横断幕に描かれたのは“第2校章”「Never Say Never」

 横断幕に入る大会名の部分は選抜優勝旗の紫紺から紫色が、校名の前に付ける校章は第2校章が選ばれていた。そのイメージ画像を見た土生善弘校長と平塚監督は「第2校章をよく見つけましたね」と驚き、喜んでくれたという。柴田の第1校章は蔵王山と白石川を表現した開校当時に制定したもの。開校から35年が経ち、「柴田のイメージを新たなものにしよう」(土生校長)と昨年11月の創立記念日に第2、第3校章を制定していた。校歌の2番に登場する「鵬」から2羽の鳥がデザインされ、下には校名と「Never Say Never」が入っているのが第2校章だ。

「JRの方が本校のホームページを見て、できたばかりの第2校章を入れてくれた。Never Say Never、決してあきらめない、不可能と言わないという文字も入れてくださり、嬉しかったですよ」と土生校長。今年の新入生から制服も変わる。学校の変革期。新たな柴田をアピールするタイミングで春夏通じて初の甲子園出場。そこにあと一歩で悔し涙を飲んだ、かつてのエースが会社と学校の橋渡しとなった。

 JR仙台駅の横断幕は甲子園出場を祝い、設置される。夏は2016年の東北を最後に2017年から仙台育英が3連覇中(昨年は新型コロナウイルスの影響で中止)。春も2017年、2020年(中止)と仙台育英だった。岩佐さんは「最近はずっと、仙台育英ばかり(苦笑)。仙台育英以外の学校、それも母校の横断幕が掲げられて、すごいなと思いました」と感慨深け。今、JR仙台駅西口には柴田と仙台育英の横断幕が誇らしげに並んでいる。

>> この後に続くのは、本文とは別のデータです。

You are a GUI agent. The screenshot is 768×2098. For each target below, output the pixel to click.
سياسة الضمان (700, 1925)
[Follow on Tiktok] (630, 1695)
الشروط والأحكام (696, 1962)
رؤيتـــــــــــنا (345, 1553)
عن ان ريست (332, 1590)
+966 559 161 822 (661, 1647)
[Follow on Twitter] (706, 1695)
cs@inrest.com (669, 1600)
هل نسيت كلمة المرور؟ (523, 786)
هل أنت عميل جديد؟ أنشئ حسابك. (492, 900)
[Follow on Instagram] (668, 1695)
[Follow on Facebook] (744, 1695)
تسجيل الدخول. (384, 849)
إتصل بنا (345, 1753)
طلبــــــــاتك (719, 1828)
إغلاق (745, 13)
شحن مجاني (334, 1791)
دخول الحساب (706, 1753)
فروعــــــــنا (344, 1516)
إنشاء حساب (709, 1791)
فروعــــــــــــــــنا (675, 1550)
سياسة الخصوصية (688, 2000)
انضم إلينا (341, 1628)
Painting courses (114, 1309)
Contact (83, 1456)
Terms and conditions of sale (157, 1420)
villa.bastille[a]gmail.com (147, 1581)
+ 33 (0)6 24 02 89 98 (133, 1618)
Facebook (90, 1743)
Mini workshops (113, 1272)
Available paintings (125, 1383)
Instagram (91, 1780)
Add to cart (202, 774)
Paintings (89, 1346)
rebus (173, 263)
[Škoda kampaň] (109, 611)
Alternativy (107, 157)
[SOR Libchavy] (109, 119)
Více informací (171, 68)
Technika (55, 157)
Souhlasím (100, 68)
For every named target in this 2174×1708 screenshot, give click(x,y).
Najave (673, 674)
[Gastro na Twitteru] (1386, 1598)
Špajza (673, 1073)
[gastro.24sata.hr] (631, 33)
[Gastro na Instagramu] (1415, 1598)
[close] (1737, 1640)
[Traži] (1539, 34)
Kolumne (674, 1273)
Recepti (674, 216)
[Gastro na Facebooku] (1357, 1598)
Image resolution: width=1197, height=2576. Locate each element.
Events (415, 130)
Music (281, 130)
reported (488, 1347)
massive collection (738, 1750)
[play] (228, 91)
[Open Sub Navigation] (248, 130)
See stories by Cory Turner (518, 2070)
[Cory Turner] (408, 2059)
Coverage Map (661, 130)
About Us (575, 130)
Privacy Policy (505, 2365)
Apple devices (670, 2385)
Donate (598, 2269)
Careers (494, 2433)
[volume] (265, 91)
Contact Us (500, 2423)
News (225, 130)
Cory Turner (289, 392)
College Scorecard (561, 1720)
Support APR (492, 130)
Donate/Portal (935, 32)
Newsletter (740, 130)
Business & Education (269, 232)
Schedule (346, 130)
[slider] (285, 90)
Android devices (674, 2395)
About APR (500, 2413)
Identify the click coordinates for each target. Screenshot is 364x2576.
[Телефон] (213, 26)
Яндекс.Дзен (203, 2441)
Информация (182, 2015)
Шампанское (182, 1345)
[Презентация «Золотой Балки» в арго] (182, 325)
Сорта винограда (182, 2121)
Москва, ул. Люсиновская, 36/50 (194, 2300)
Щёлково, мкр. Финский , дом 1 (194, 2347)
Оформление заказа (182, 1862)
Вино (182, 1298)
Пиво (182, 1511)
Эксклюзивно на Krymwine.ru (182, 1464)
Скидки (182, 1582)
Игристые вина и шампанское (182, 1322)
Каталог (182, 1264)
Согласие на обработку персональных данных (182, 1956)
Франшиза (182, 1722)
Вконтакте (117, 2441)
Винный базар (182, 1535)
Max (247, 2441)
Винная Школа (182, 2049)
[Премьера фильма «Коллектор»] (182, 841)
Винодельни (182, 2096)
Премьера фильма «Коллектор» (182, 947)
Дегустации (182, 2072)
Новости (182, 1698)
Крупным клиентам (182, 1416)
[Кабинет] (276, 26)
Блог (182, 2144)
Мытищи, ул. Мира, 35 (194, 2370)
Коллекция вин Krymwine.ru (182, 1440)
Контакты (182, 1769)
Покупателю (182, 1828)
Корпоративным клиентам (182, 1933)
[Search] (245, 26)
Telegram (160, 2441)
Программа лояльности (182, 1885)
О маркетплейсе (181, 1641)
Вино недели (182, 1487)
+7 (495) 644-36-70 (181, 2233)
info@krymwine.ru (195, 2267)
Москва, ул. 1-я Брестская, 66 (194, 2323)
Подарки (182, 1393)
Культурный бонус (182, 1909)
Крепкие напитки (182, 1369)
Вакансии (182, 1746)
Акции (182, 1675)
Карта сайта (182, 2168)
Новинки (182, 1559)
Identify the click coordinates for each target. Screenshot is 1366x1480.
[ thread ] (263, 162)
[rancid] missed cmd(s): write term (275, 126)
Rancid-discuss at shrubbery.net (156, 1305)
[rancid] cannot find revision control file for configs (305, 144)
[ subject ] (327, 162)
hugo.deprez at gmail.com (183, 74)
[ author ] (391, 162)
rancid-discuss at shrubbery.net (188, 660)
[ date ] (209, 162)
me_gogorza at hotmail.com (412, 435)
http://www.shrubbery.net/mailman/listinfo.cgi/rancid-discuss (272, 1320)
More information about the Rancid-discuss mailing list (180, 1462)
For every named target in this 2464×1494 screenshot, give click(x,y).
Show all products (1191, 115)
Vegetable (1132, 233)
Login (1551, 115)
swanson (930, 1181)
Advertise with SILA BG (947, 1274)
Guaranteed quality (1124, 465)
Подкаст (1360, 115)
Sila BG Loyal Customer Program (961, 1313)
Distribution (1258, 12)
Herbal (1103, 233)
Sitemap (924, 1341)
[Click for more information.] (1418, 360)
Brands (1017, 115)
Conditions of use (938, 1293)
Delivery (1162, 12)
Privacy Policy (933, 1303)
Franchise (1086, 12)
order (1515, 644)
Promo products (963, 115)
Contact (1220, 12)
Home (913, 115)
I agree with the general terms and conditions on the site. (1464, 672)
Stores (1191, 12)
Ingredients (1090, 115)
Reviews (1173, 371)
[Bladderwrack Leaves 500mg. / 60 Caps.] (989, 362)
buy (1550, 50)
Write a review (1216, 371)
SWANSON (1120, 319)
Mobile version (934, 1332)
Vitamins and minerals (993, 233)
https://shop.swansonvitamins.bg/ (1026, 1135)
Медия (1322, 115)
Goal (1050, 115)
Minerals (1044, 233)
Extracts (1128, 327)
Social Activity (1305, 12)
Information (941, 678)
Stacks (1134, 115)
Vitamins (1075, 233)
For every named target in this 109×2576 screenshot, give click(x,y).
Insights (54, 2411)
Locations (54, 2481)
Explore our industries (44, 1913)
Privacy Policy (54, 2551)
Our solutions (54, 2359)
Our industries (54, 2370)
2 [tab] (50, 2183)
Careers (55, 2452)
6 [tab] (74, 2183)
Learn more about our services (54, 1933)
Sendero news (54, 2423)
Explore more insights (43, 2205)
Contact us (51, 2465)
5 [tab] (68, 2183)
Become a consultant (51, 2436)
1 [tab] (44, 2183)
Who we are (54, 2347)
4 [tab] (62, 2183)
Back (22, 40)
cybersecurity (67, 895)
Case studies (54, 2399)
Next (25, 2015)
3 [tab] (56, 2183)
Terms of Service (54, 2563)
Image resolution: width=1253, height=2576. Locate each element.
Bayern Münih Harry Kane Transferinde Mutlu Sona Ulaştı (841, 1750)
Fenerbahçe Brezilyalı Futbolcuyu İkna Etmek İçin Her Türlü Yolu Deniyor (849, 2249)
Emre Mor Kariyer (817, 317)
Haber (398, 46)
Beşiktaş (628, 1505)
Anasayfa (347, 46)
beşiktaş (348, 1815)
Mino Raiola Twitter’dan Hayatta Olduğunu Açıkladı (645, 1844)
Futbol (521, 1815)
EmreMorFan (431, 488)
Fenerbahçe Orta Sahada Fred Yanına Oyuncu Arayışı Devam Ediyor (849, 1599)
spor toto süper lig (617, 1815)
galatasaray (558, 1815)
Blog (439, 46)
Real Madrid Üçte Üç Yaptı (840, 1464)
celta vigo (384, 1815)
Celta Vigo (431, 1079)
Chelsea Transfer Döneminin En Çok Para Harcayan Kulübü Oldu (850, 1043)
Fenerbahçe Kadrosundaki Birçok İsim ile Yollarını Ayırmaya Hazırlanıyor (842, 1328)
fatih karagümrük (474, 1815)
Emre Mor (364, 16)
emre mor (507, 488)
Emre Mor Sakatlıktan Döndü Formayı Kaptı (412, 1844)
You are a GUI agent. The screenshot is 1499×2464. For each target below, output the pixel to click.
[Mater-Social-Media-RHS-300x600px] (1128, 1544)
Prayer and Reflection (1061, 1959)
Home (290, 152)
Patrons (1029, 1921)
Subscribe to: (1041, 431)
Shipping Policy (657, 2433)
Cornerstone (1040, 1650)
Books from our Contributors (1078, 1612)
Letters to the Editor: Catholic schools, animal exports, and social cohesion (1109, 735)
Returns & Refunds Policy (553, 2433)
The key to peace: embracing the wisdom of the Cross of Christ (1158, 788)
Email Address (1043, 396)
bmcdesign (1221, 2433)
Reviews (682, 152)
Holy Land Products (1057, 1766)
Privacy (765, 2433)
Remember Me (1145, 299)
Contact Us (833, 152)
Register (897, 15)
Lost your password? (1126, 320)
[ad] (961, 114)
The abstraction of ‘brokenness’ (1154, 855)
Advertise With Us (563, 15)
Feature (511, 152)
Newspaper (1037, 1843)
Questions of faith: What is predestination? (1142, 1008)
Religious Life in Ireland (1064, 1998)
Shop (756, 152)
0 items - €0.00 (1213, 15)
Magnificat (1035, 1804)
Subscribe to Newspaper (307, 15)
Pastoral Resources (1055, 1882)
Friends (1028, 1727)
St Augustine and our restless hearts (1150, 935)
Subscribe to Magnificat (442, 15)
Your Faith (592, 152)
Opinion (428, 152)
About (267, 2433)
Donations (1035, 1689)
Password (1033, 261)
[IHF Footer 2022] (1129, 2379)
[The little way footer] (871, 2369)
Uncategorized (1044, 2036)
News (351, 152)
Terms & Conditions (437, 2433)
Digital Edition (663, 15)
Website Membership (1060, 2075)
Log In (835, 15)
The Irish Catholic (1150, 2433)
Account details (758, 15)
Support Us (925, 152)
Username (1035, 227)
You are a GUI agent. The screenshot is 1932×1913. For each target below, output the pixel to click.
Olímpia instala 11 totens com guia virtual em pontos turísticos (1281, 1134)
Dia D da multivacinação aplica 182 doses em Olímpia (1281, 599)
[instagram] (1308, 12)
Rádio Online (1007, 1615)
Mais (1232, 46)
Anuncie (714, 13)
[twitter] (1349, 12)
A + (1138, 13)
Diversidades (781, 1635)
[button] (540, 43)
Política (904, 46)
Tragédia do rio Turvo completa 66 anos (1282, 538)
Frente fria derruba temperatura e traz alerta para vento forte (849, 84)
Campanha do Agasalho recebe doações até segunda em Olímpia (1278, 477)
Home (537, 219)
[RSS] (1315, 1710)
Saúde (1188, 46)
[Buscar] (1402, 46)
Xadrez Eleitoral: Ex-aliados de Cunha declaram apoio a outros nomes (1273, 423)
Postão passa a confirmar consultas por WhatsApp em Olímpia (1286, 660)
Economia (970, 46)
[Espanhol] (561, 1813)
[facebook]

「柴田は初めての甲子園。いろんな人からの期待の声があって、プレッシャーになると思いますが、楽しくプレーしてほしいですね。勝利にこだわりながらも、甲子園ではこれまで練習してきたことを発揮してもらいたいなと思います」

 あの夏から季節はいくつも流れた。2死満塁から押し出し四球で高校野球を終え、涙に暮れた18歳は、立派な社会人になった。柴田は24日、京都国際との初戦を迎える。夢の舞台に立つ後輩たちに送るエールは温かい。